First we have to set up the Android SDK (software development kit). A year ago I would had suggest to go to the Android web page and download the newest kit. But it seems to be not available anymore separately from Android Studio. Which sucks. Also I’m not using Android Studio but Emacs for developing.
Fortunately the SDK is included in the Ubuntu package repositories so we don’t have to think about setting the whole thing up and updating at all.
sudo apt install android-sdk android-sdk-build-tools android-sdk-platform-tools
To check if the setup was successful connect your Android phone via USB go to the Settings > Developer options and enable USB debugging. If you don’t see the Developer options go to Setting > About phone and click about eight times on the Build number. Then check if you can see your phone via the Android debugging bridge (ADB)

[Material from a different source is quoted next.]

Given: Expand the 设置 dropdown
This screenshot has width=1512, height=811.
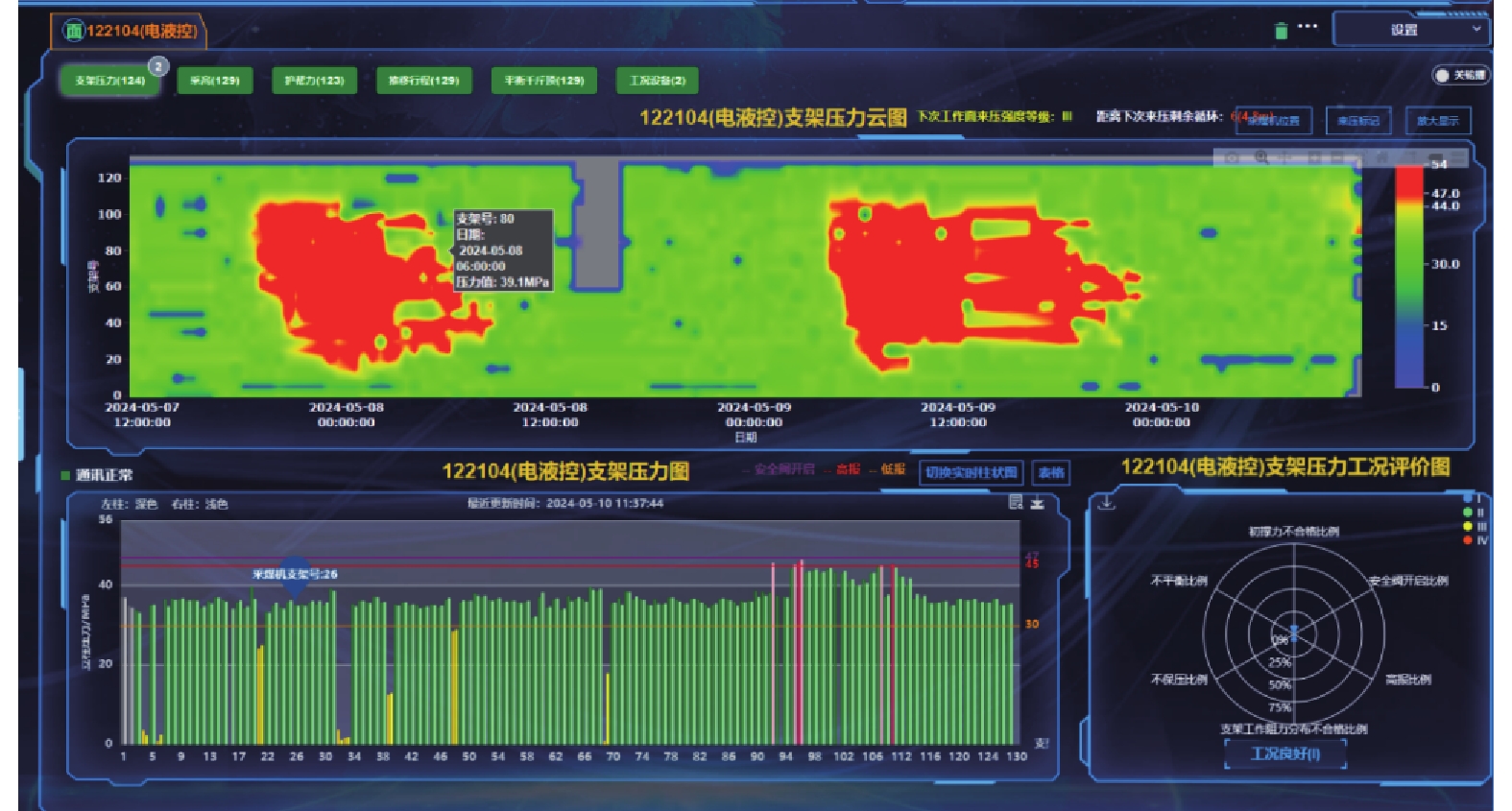Looking at the screenshot, I should (x=1410, y=30).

Now we have to install all the headers etc. to be able to build an app for our Android 6.
When I programmed some Cordova apps a year ago I installed the SDK manually and used the android tool to install the individual platforms. So you might think we already have all the tools installed via the packages from above. But unfortunately they are not included. So I headed back to the Android developer page to download the SDK manually. But guess what. Google stopped supplying them but we can still download the SDK-tools at the very bottom of this page. Be sure the folder is actually called “tools”! If not the android program for downloading the platforms won’t work (just cost me about an hour).

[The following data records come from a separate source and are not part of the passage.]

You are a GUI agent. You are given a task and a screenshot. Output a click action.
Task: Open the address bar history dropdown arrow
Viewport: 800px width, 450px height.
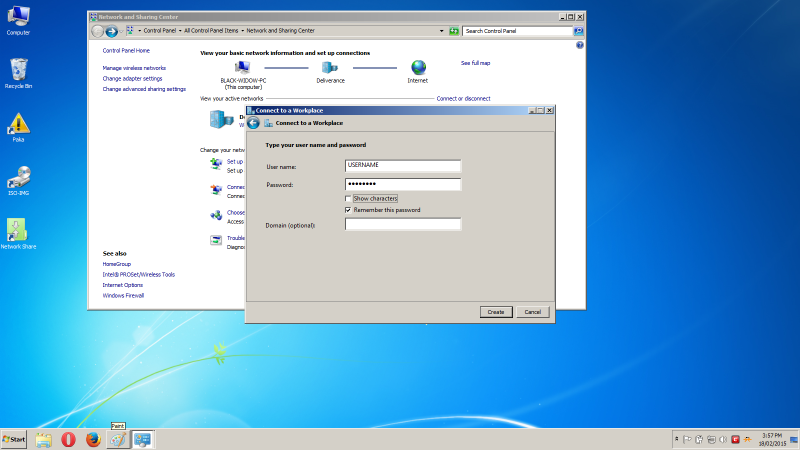point(441,31)
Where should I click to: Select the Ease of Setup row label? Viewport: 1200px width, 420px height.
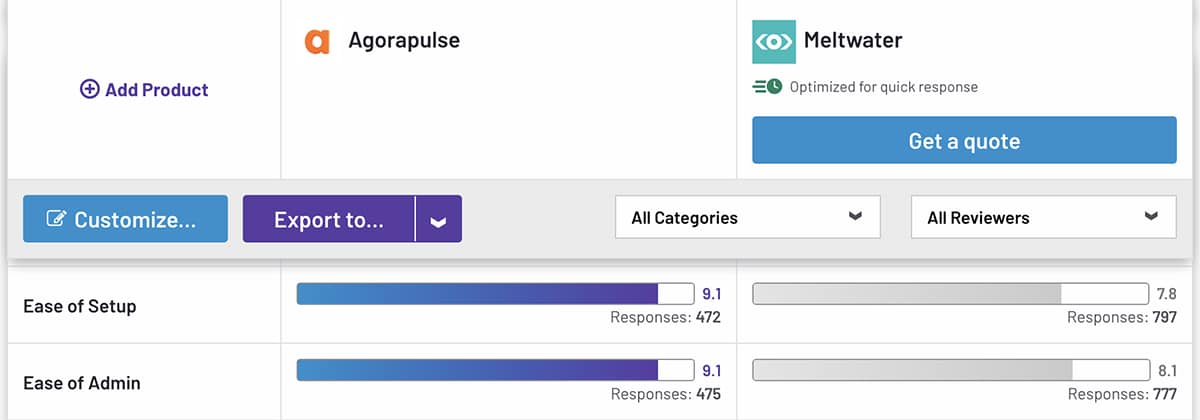(x=79, y=306)
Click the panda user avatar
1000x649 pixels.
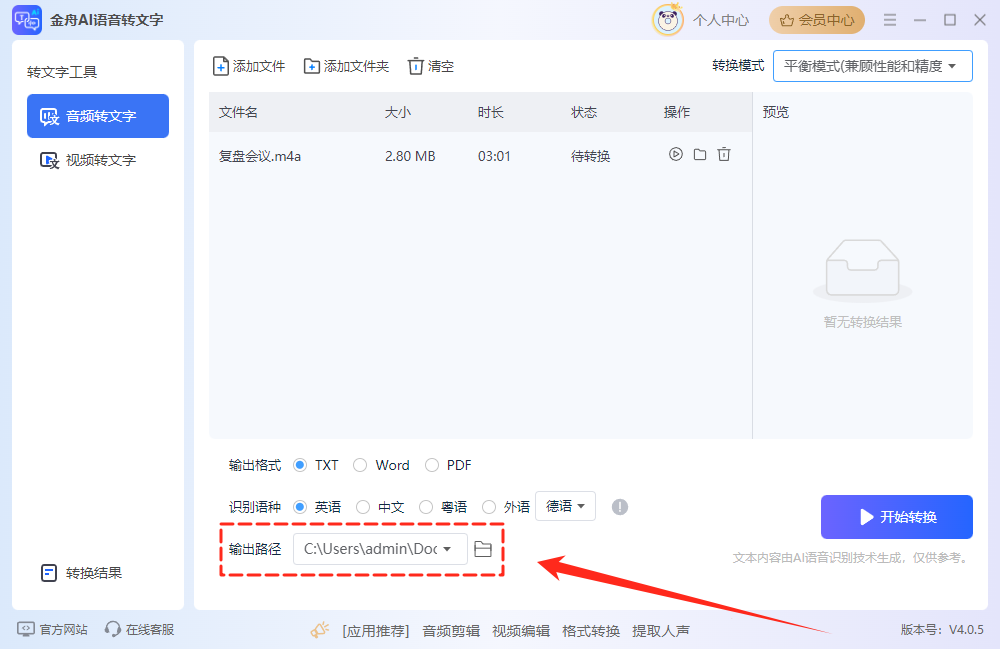(x=667, y=20)
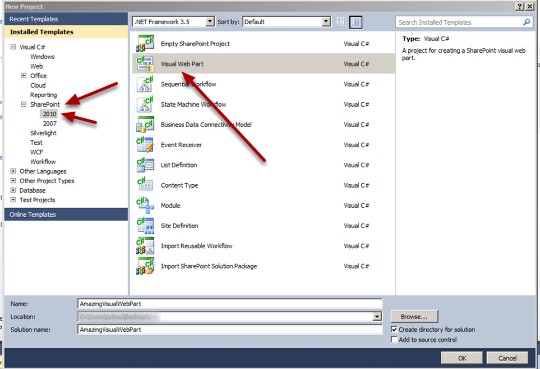Open the Sort by dropdown
Image resolution: width=540 pixels, height=369 pixels.
[326, 22]
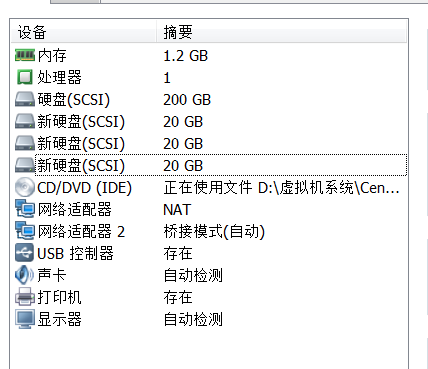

wget https://dl.google.com/android/repository/tools_r25.2.3-linux.zip unzip tools_r25.2.3-linux.zip mkdir --parents ~/software/android mv tools ~/software/android-sdk ~/software/android-sdk/tools/android
Then select Android 6.0 (API 23), Android SDK tools, Android Platform-tools and Android SDK Build-tools and press Install packages.
Setting up Apache Cordova
To install Apache Cordova just use the node.js package manager
sudo npm install -g cordova
So Android is already set up as our development platform and we have to check what is still missing to deploy our app.
cd android cordova platform ls cordova requirements
Alright. So now we have to tell Cordova where to find all the installed libraries and download the Java JDK.

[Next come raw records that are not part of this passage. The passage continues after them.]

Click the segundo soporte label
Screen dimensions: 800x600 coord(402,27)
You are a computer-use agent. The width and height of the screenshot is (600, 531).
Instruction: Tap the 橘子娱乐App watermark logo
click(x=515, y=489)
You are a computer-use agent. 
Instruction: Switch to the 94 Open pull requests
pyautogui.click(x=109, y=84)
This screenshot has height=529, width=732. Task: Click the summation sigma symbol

Therefore we add the Android SDK tools to our search PATH and set a ANDROID_HOME and JAVA_PATH variable.
echo 'export PATH=$PATH:$HOME/software/android-sdk/tools:$HOME/software/android-sdk/platform-tools' >> ~/.bashrc echo 'export ANDROID_HOME=$HOME/software/android' >> ~/.bashrc # be sure to replace the PATH_TO_DOWNLOADED_JDK with the appropriate path echo 'export JAVA_HOME=PATH_TO_DOWNLOADED_JDK' >> ~/.bashrc
(Setting up the Java environment actually gave me a huge amount of trouble. First I wanted to suggest you to install the default-jdk default-jre and icedtea-plugin packages. But after setting the JAVA_PATH to /usr/lib/jvm/openjdk-9-jdk-amd64 (or openjdk-8- or whatsoever) Cordova couldn’t find the Java environment and constantly complained cordova Error: Requirements check failed for JDK 1.8 or greater. Downloading the JDK from the link mentioned earlier and setting it up also didn’t resolved this issue. Only after I removed all JDK related packages from Ubuntu Cordova was finally able to find and use the downloaded JDK. There had to be something in the background of the Ubuntu system masking the Java paths. Re-installing all the programs which were removed upon the JDK removal (like tuxguitar) did not broke the Cordova setting again. So better try this approach since all sort of different advises on stackoverflow didn’t worked for me.)
Installing the app
Now that everything is set up we just need to enter the following command while our Android phone is connect via USB and its USB-debugging is enable and the Mensacard app is getting installed.
cordova run android
NOTE: If you for some reason had to remove and add the android platform for Cordova you will loose the custom icon of the app. Unfortunately I was not able to link them via Cordova’s config.xml. Instead just replace the icons in platform/android/res/mipmap-* with the ones in www/res/android.
Alright. So let’s activate the NFC of the smartphone and let’s check if its able to read the cards information. It works!
Awesome. This concludes the first part of this little series.